The Titus family made a name for themselves by suing for their freedom in Antebellum America, they were not the only ones. Nearly 300 enslaved individuals fought and sued for their liberty, such as Dred Scott, Elizabeth Freeman, and Elizabeth Key. But yet, only a handful succeeded in their legal proceedings. In 1807, Missouri allowed slaves to advocate for their freedom through these freedom suits. Missouri obtained inspiration from Virginia's statutes regarding freedom suits. But, Missouri's loophole surrounded the criminality of the enslaved, including battery, assault, theft, and murder. And the ruling of their freedom case would be determined by their criminal history. Freedom suits would be carried out like many modern cases, with witnesses, evidence, and even the occasional jury. But like many early-century cases, they lack an abundance of records for these proceedings. Including evidence, testimonies, transcripts, and any other key elements for the court of law.

In cases such as these, slaves as plaintiffs were more common than not. Many literary works of those who were enslaved describe the brutal reality of slavery. Yet, they highlight the economic benefits they supplied to the upper class in the Antebellum era. These proceedings and literature provided structure on how enslaved African Americans were deprived of their rights in their petition for freedom. These cases were brought before the courts on grounds of wrongful enslavement, breaches of agreements, and promises of freedoms (through wills and contracts). Plaintiffs would often rely on the sympathy of white citizens, who would later be their attorneys, witnesses, and jury. The implications surrounding these cases placed a large emphasis on the line drawn between morality and the law. Leaving many limited victories, but highlighting the resistance the resilience of the enslaved.

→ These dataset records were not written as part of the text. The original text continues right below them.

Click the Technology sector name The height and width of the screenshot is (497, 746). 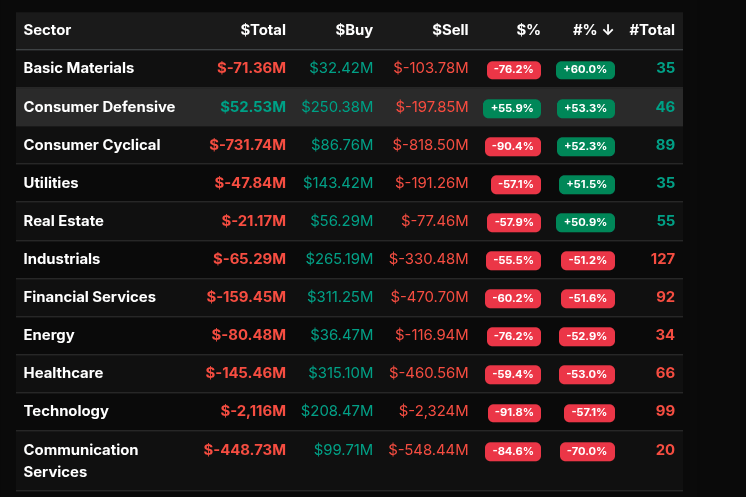(66, 411)
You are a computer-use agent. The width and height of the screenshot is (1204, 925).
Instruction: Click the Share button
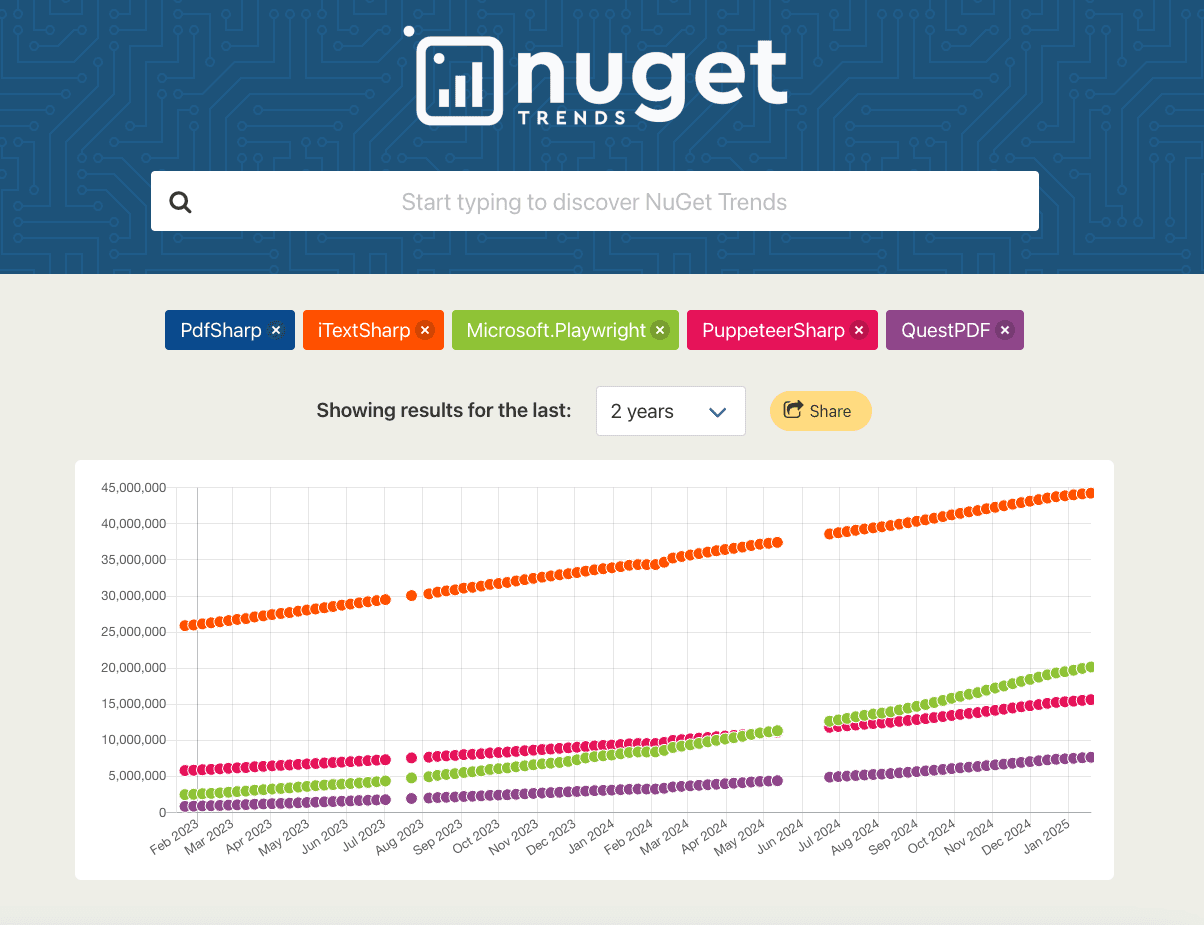[x=820, y=410]
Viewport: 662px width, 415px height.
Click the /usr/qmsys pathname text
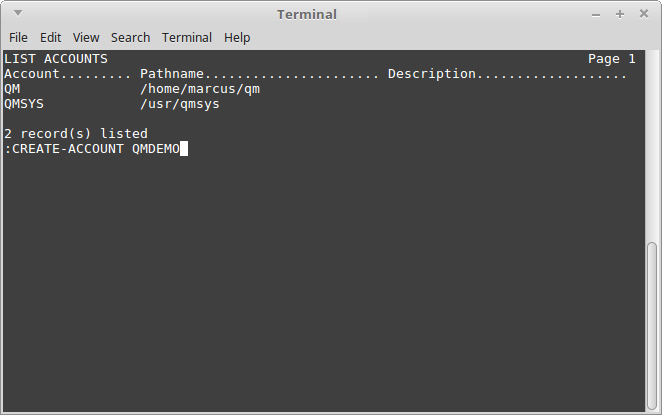[x=180, y=104]
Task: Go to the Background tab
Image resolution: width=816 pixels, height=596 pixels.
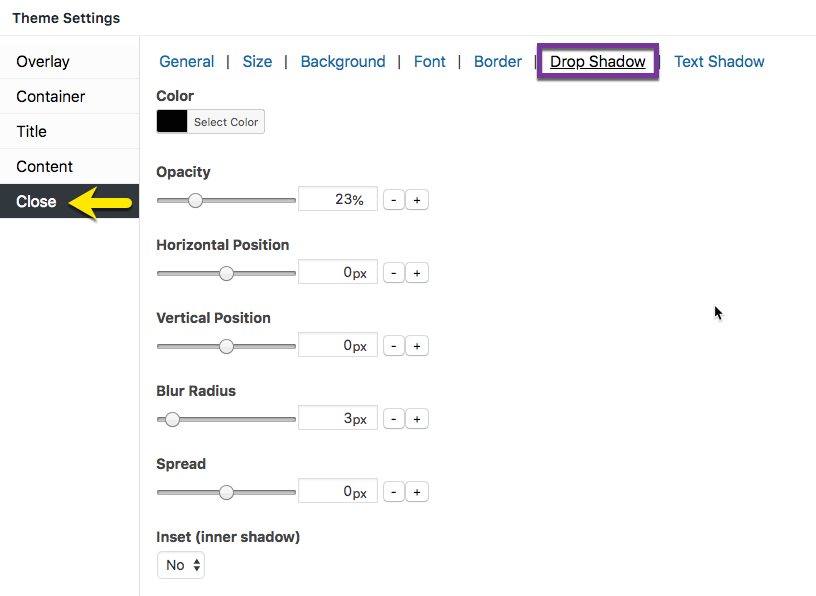Action: tap(343, 61)
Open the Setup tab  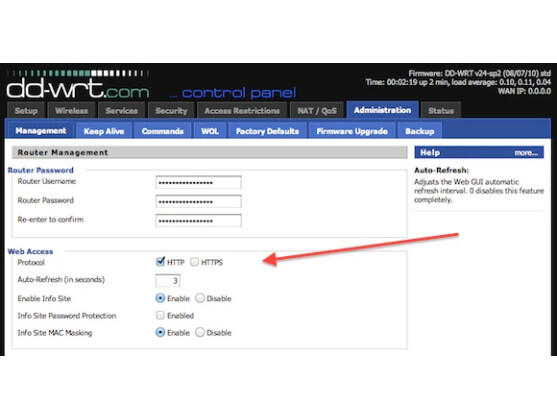(x=26, y=110)
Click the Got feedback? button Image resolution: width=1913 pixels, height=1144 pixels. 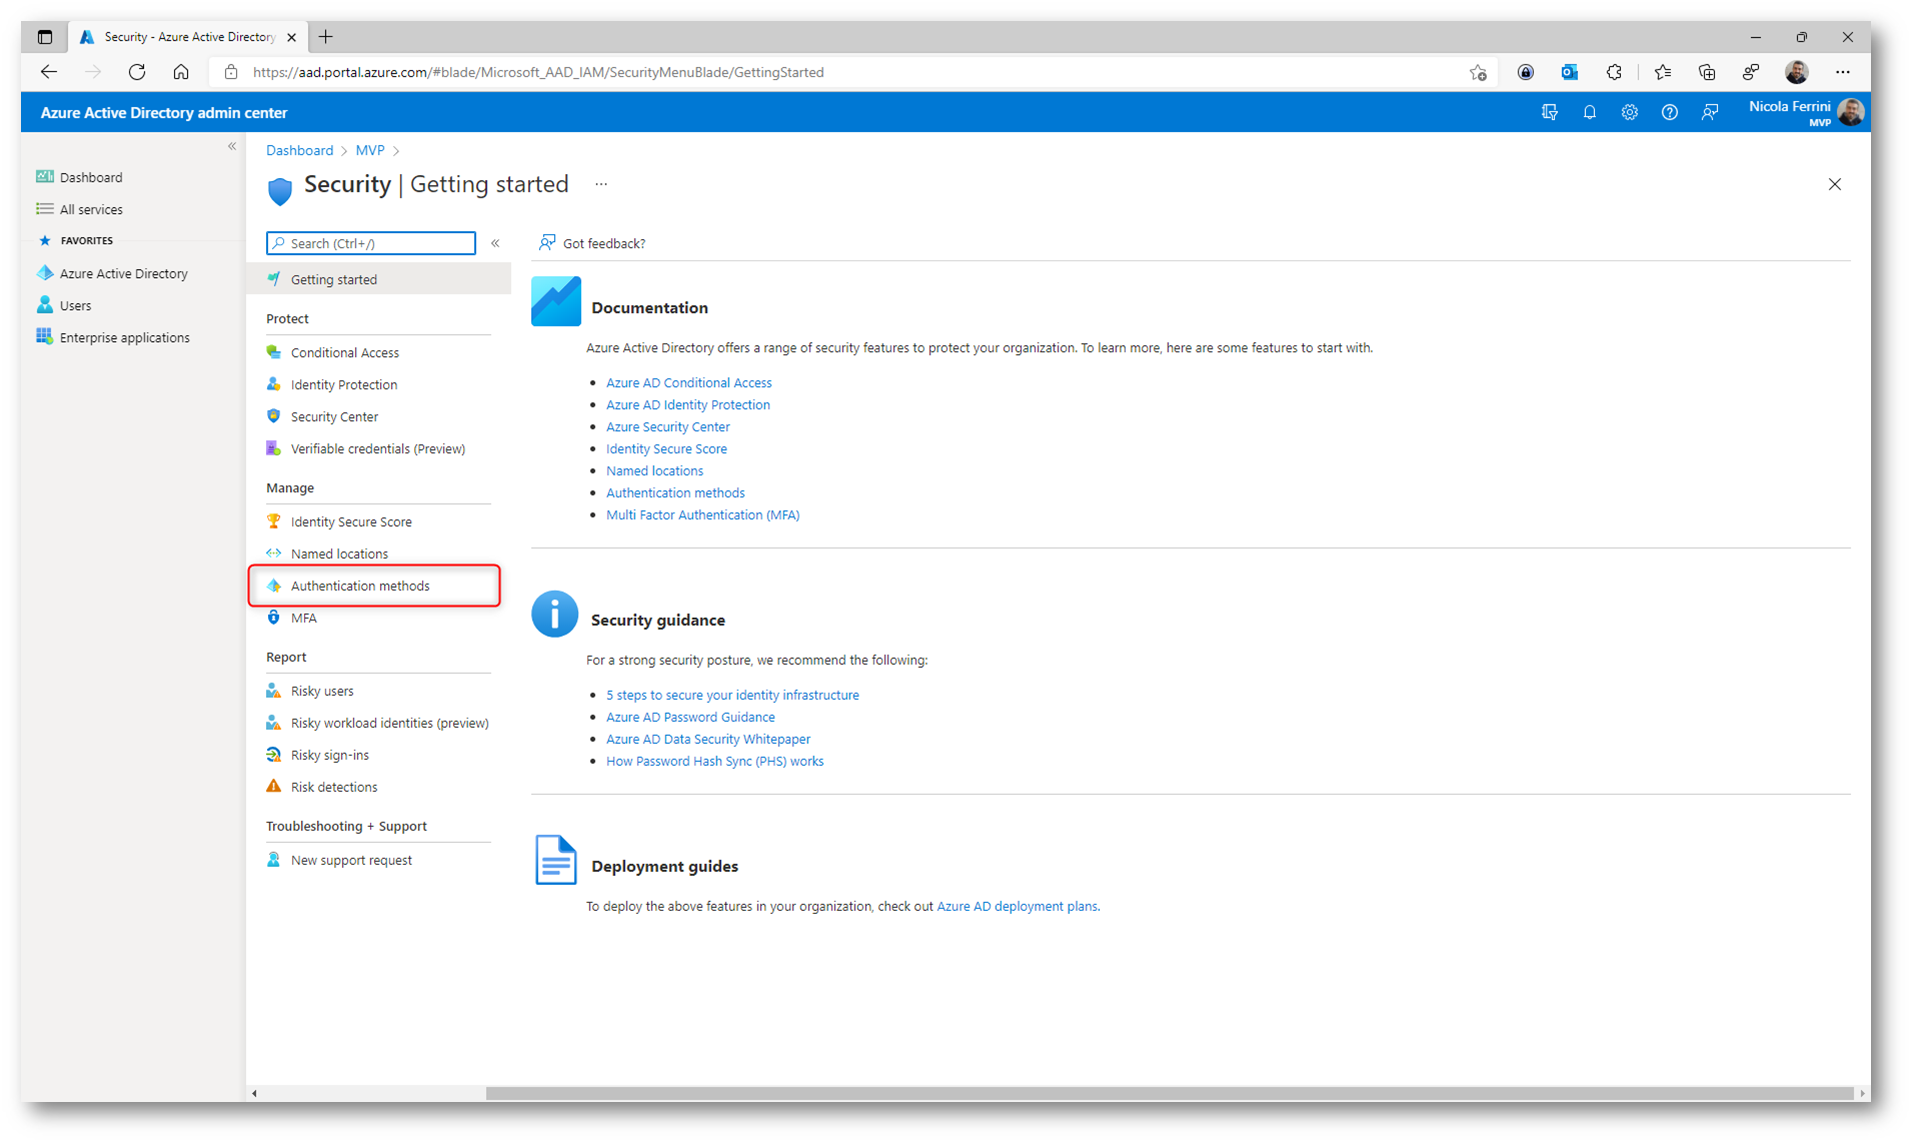pos(592,243)
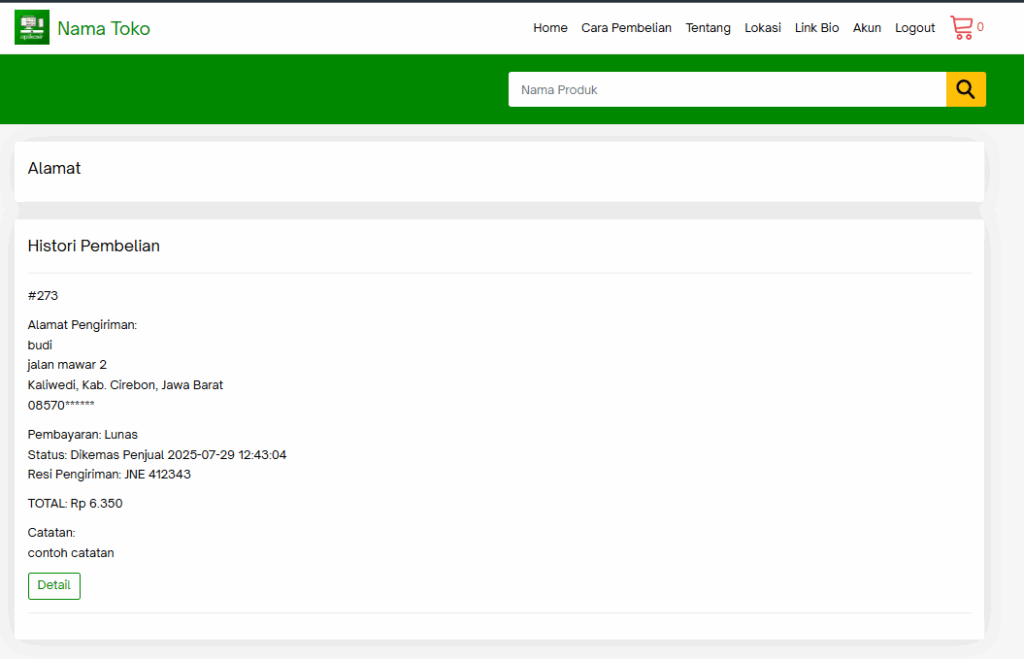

== Opinion of the Court ==

In the case of Marianne Titus v. Elijah Mitchell, Alexander J. Fields, the state concluded that Marianne Titus was a free person of color (FPOC) in May of 1833. The courts found that Lydia Titus was, in fact, a free woman from birth, and that Missouri law could not take that privilege away. Meaning that Marianne Titus, was a free woman. With this ruling, Marianne was awarded $250, yet there is no documentation to prove of this settlement. The Titus family was freed from slavery. The court decided on the verdict from the case of Winny v. Phebe Whitesides, a Missouri Supreme Court case, that implemented the doctrine of "once free, always free". Marianne Titus then returned to the Titus family homestead in St. Clair County, Missouri. The Titus family freedom suits have limited documentation and evidence of the trial and premonitions. Yet, their stories of liberty and abolition live on in legal history to demonstrate the power of advocacy and how simple it is to strip liberty from those who once possessed it.